I have created a constparty decision tree (customized split rules) and print out the tree result. The result looks like this:
Fitted party:
[1] root
| [2] value.a < 1651: 0.067 (n = 1419, err = 88.6)
| [3] value.a >= 1651: 0.571 (n = 7, err = 1.7)
I am trying to extract terminal node info (the yval: 0.067 and 0.571; the n on each node: 1419 and 7; and err: 88.6 and 1.7) and put them into a list while having the corresponding node id (node ID 2 and 3) so that I can utilize those info later.
I have been looking into partykit functions for a while and could not find a function that could help me extracting those info I just listed.
Could someone help me please?
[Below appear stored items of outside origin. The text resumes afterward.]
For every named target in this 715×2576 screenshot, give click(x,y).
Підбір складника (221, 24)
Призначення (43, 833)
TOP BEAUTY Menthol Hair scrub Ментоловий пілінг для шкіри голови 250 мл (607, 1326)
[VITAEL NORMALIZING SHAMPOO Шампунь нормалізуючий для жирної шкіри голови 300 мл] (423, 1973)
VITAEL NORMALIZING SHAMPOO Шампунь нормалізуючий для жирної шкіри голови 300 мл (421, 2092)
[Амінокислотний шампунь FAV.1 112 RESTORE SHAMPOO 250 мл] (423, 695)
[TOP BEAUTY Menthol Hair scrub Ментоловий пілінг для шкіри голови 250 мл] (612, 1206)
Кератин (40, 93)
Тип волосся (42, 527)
Thank you!
As usual there are several approaches to obtain the information you are looking for. The technical way for extracting the info
stored in a particular node
is to use nodeapply(object, ids, info_node)
where info_node
returns a list of information stored in the respective node.
However, in the terminal nodes of constparty
objects there is nothing stored. Instead, the whole distribution of the response by fitted node is stored and can be extracted by fitted(object)
. This contains a data frame with the observed (response)
the (fitted)
node and the observation (weights)
(if any). And then you can easily use tapply()
or aggregate()
or something like that to compute node-wise means etc.
Alternatively, you can convert the constparty
object to a simpleparty
object which stores the printed information in the nodes and extract it.
A worked example for both strategies is a simple regression tree for the cars
data:
library("partykit")
data("cars", package = "datasets")
ct <- ctree(dist ~ speed, data = cars)
Then you can easily compute node-wise mean
s by
with(fitted(ct), tapply(`(response)`, `(fitted)`, mean))
## 3 4 5
## 18.20000 39.75000 65.26316
Of course, you can replace mean
by any other summary statistic you are interested in.
The nodeapply()
for the simpleparty
can be obtained by:
nodeapply(as.simpleparty(ct), ids = nodeids(ct, terminal = TRUE), info_node)
## $`3`
## $`3`$prediction
## [1] 18.2
##
## $`3`$n
## n
## 15
##
## $`3`$error
## [1] 1176.4
##
## $`3`$distribution
## NULL
##
## $`3`$p.value
## NULL
##
##
## $`4`
## $`4`$prediction
## [1] 39.75
## ...